We invited participants in Study B, the AMADEUS-1 trial (McCambridge, Bendtsen, et al. 2012), to take part in two focus-group interviews. In each we explored in-depth reactions to being debriefed in person in the presence of other participants, discussed the ethical issues addressed here, and sought views on whether and how debriefing of the remainder of the study population might take place. We subsequently decidedtodebrief all trial participants, and reserved the possibility that data could be withdrawn if e-mail correspondence revealed concerns that were not satisfactorily resolved. Interestingly, the participants thought that this option should not be made too easily available. The other main finding concerned heightened distrust of research invitations, and although this was interwoven with confidentiality and privacy concerns about Internet use in general, it suggested a paradoxical harm arising from, or accentuated by, debriefing itself. There are obvious moral costs to any actions inhibiting future participation in research. We intend to think further about whether we should undertake debriefing in future studies involving deception and are considering not doing so. We anticipate not making any such decision without further empirical studies.
The existing consensus is that deception may be used as a last resort when there is no alternative to not using it in order to obtain required data of a methodologically rigorous standard. Rather than being a last resort, some degree of deception appears more an essential prerequisite to doing methodological research of the type presented here and also to be useful in evaluations of behavioral interventions that exert small effects and are vulnerable to biases associated with research participation. These small effects on behaviors are, nonetheless, important to know about as we try to find better ways to deal with alcohol and other health compromising behaviors. Using the Internet to do research on large numbers of people in this way means the potential for deception is likely to grow. This public health context changes the ways in which the moral costs and benefits of deception are weighed up but does not remove the moral costs.

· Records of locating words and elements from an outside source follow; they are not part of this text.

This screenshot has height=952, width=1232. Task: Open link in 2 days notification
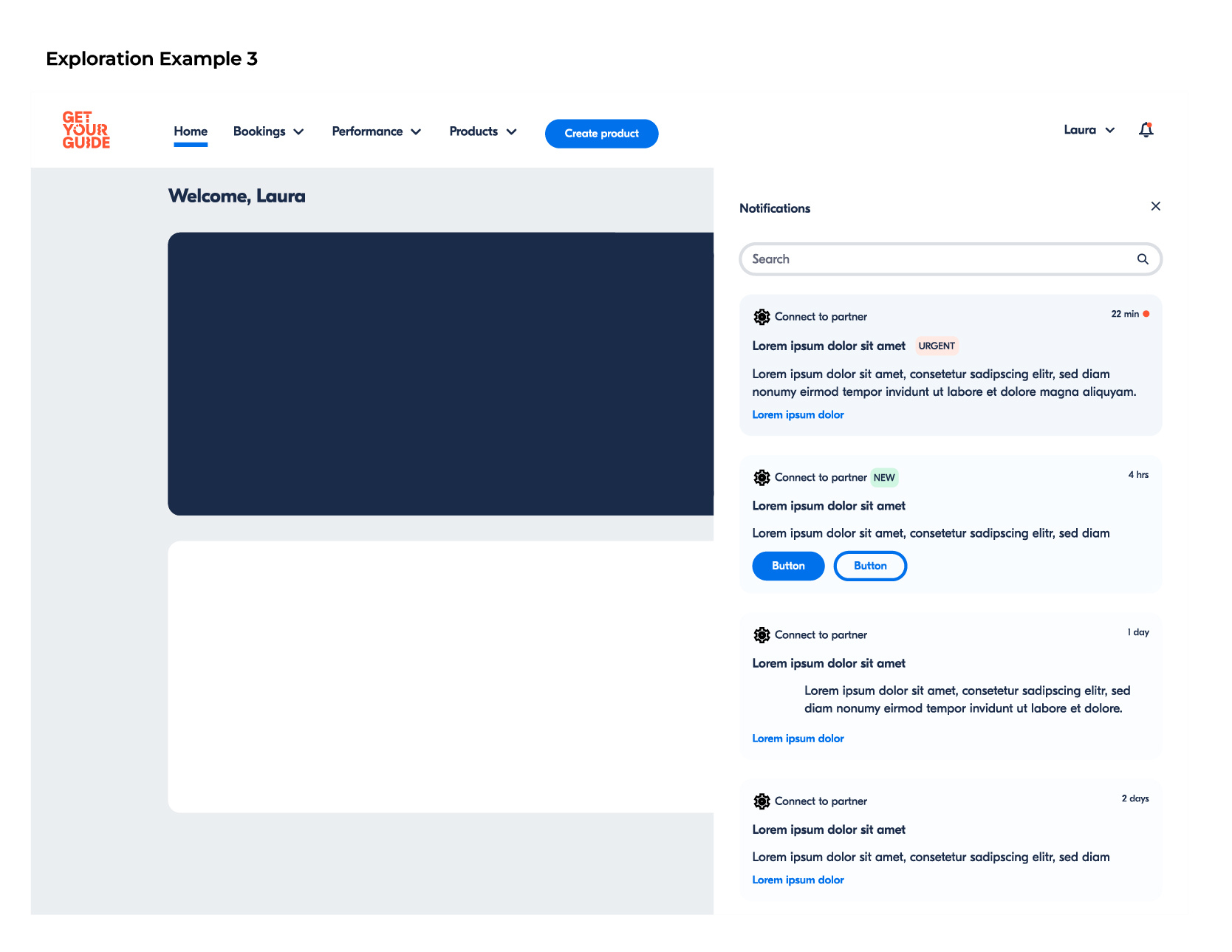(798, 880)
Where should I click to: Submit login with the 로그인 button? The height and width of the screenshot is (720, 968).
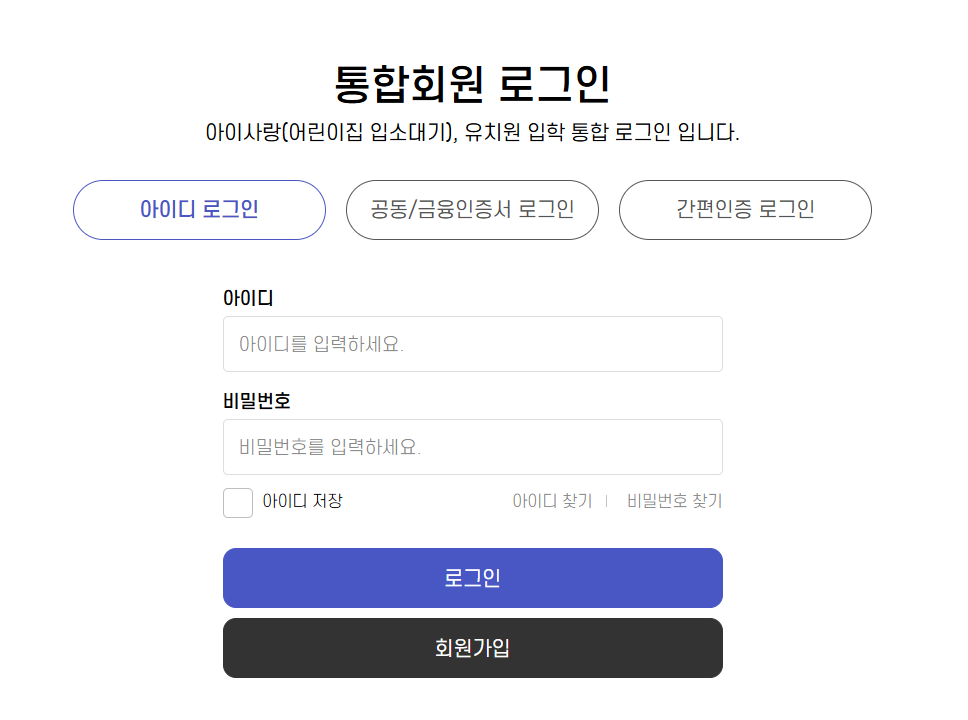472,578
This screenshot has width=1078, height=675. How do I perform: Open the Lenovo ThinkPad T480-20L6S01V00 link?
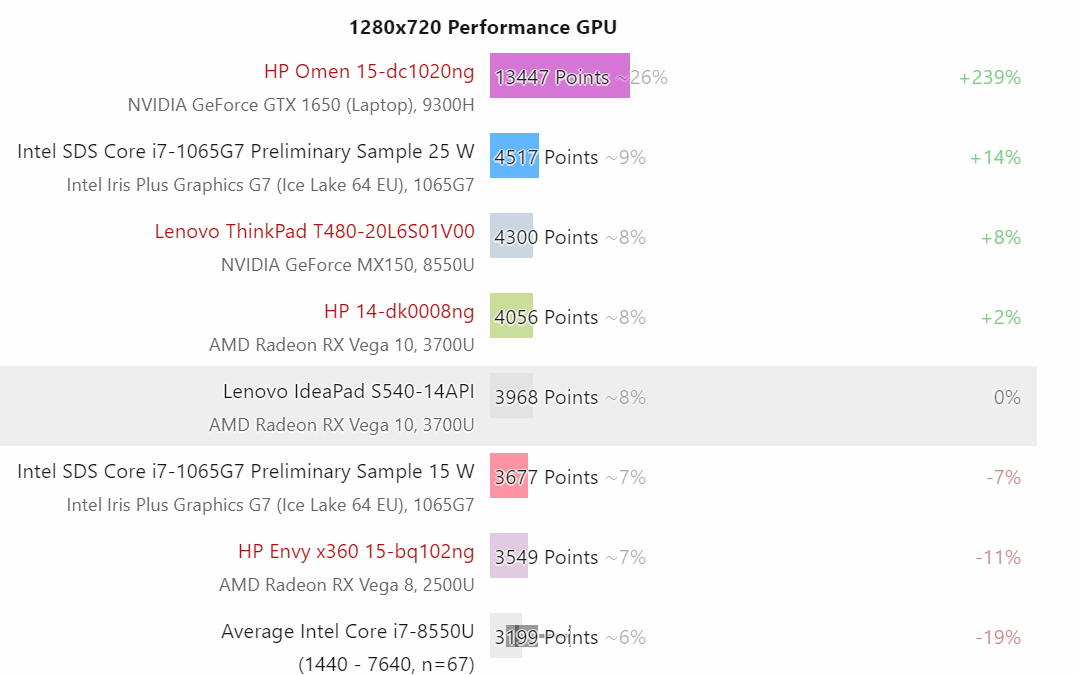(x=315, y=232)
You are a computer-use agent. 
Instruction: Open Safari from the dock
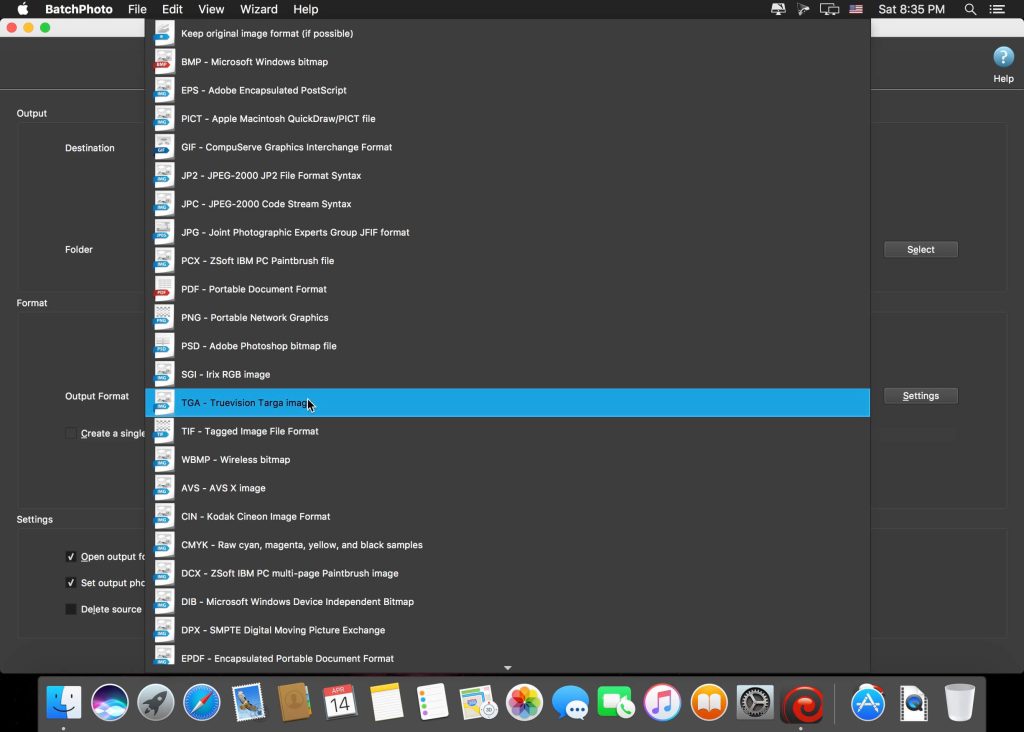point(201,703)
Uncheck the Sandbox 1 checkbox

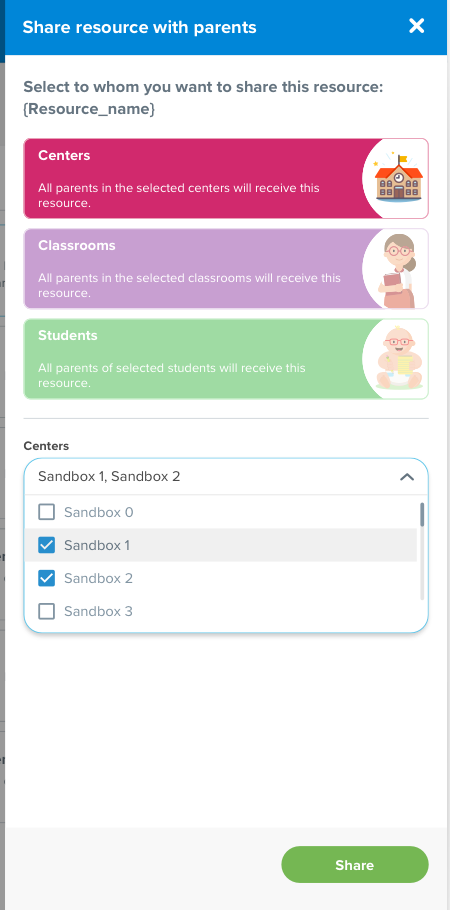pos(46,545)
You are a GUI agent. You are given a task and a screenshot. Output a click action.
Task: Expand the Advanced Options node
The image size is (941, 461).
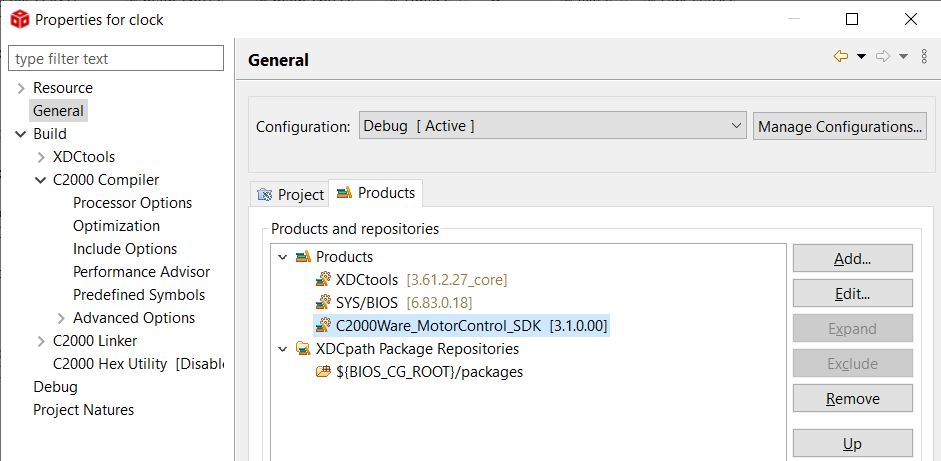point(61,318)
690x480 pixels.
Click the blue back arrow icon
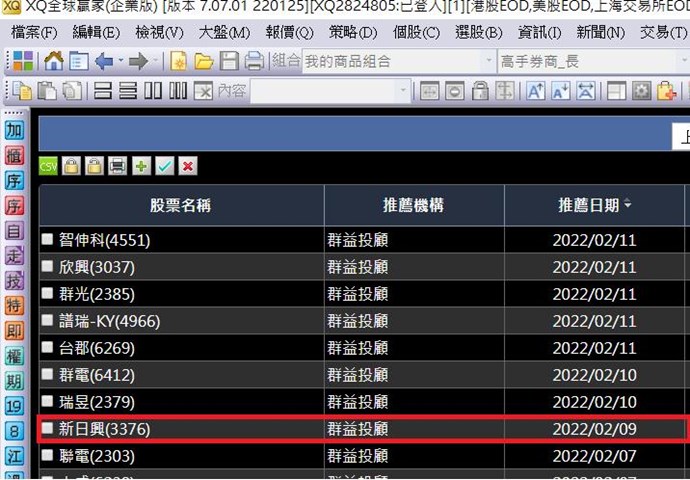click(x=104, y=62)
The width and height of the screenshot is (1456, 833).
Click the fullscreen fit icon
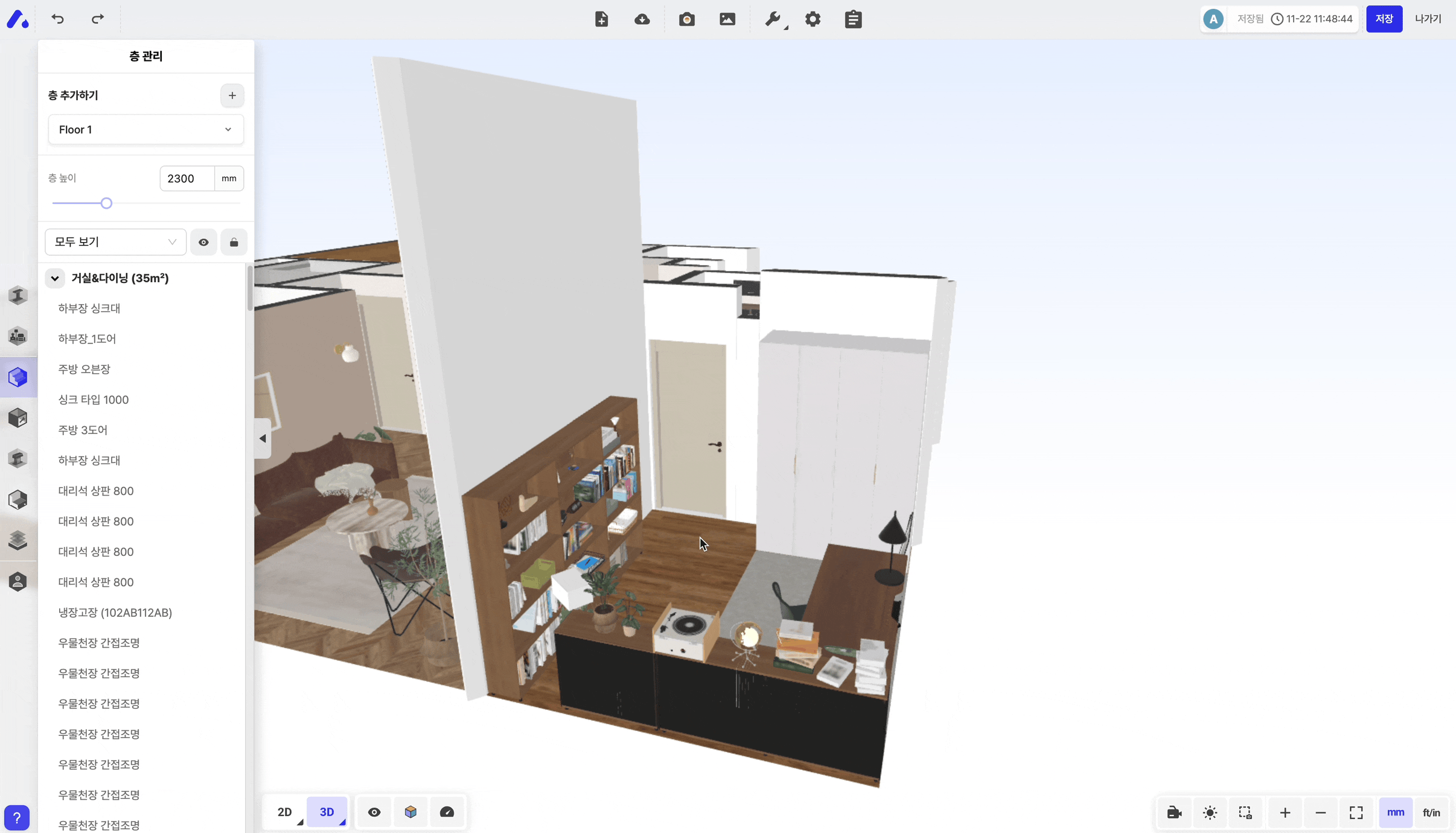(1356, 812)
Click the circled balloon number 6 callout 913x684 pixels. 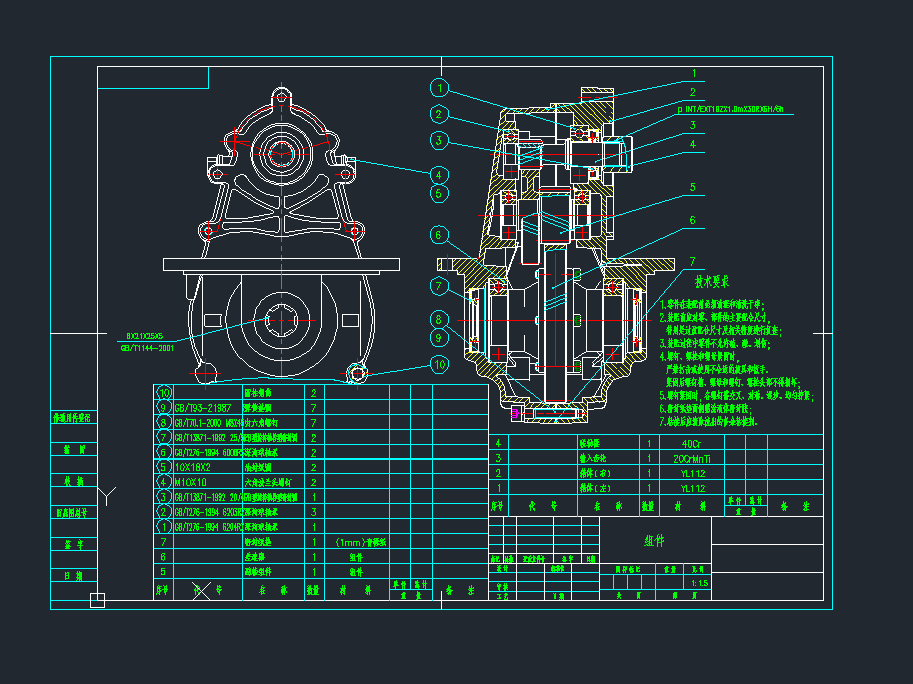pos(438,235)
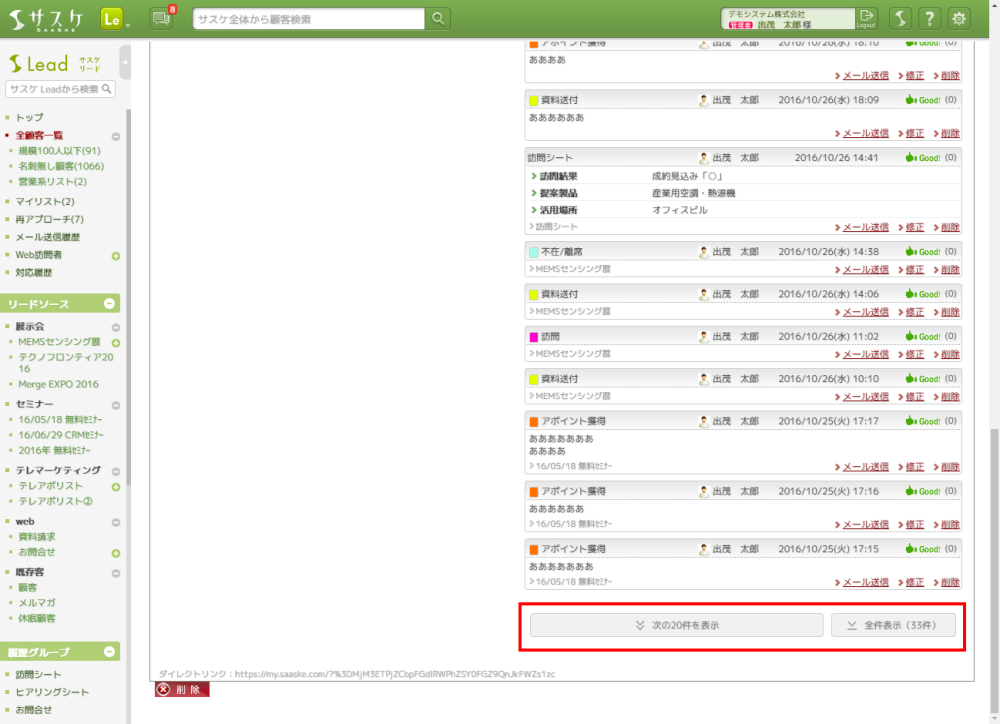1000x724 pixels.
Task: Open マイリスト(2) in sidebar
Action: pos(45,202)
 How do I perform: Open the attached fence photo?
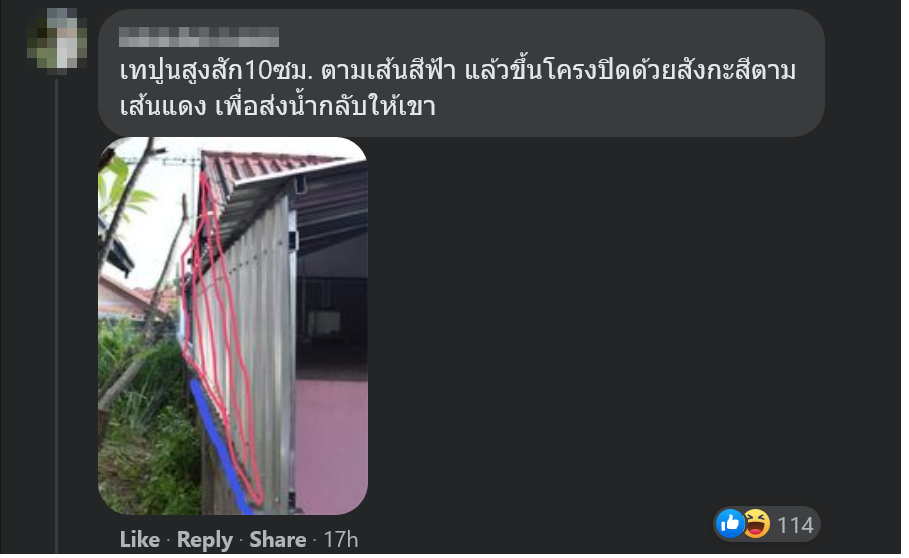tap(232, 326)
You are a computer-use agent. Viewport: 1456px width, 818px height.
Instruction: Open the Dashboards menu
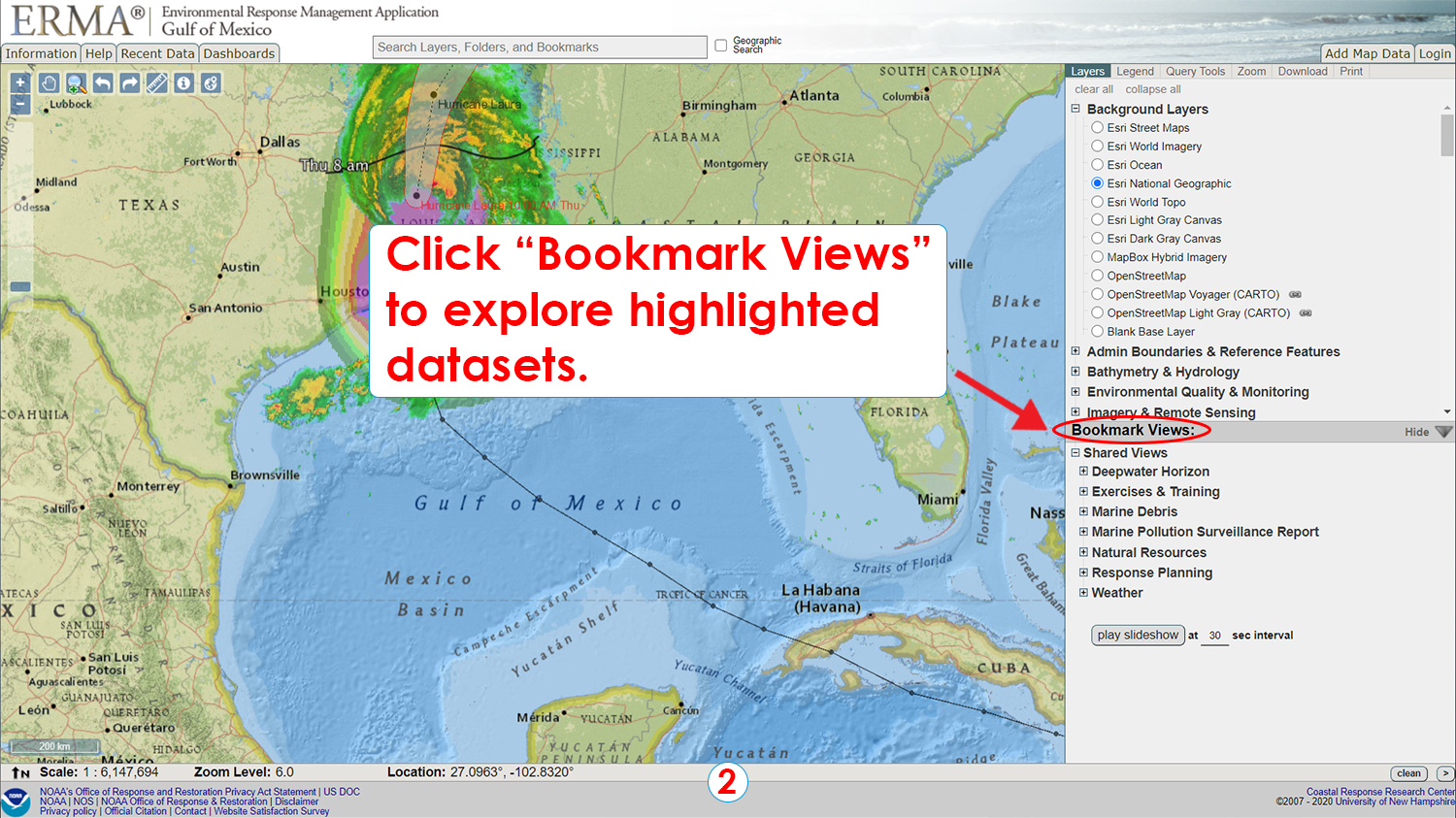pos(239,53)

The use of deception in public health intervention research and elsewhere, in our view, thus should be treated with skepticism on ethical grounds. It should not, however, be rejected out of hand. Its possible use should be considered carefully by ethical committees, paying close attention to study context. If it is judged useful or necessary to produce more valid inferences, the moral costs involved in obtaining such data need to be considered in relation to the moral benefits that the data may produce, which are in turn contingent upon the scientific and social value of the research. Evaluation of the costs and benefits will be enhanced by empirical data. We recognize that one possible consequence of our own openness to deception, and any favorable attention to the issues raised here, is that there may be more of it. We thus see it as raising obligations, which we are happy to accept, that the use of deception in research should be accompanied by empirical studies to inform ethical decision making and that there should be both scientific debate and public justification.